However, across the Pacific Ocean, the winds of change are brewing...

In the snowy flatlands of the American Midwest, snarky, jaded Sloan Redfearn resides in Fargo, North Dakota as its resident magical girl. It wasn't always this way, however- seven months prior, Sloan was the head girl of the "Minneapolis Seven" (A loose team of magical girls that protect the Twin Cities area in Minnesota) before being ousted by her treacherous second-in-command and Only Friend, Clair Ibsen. Now, Sloan lives alone in Fargo, nursing a grudge towards her former friend, while her Soul Gem grows darker and darker every day thanks to the slim wraith pickings in the city. When Kyubey offers her a unique opportunity —to travel to nearby Williston and quell a wraith infestation that has recently sprung up— Sloan jumps at the chance to recharge her Soul Gem and seek revenge on Clair.

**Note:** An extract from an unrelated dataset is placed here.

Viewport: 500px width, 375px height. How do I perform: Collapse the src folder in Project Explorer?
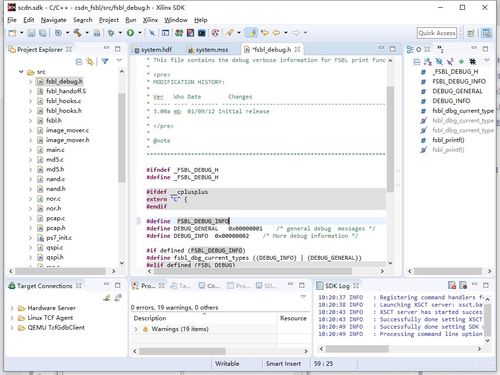(21, 72)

When she gets there, the situation immediately begins to grow complicated. Sloan has unexpected teammates to collaborate with in the wraith hunt: cheerful but sociopathic Delaney Pollack, bitter and obstinate Erika Dufresne, and "Omaha", a mysterious Wild Card who appears and vanishes at will and knows a lot more than she's letting on. The plot thickens as tensions between the girls rise and an Ancient Conspiracy that threatens to topple the magical girl system begins to gradually trickle in through the cracks- and for reasons unknown to her, Sloan is at the very center of it.

Fargo is an ambitious Puella Magi Madoka Magica fic that introduces a Cast Herd of OCs and details the fallout of Rebellion. Notable features include its fast-moving story, large, well-developed cast, and increasingly-complex plot. As of now, the story is complete at 43 chapters (and a credits page).

As of 2018, Fargo now has a sequel, titled Chicago, which focuses on the Legion of Chicago in the aftermath of the events in Mitikihara City and features several returning characters from the original story. It can be found here.

All spoilers from the first arc, and some of the second, are unmarked. You Have Been Warned.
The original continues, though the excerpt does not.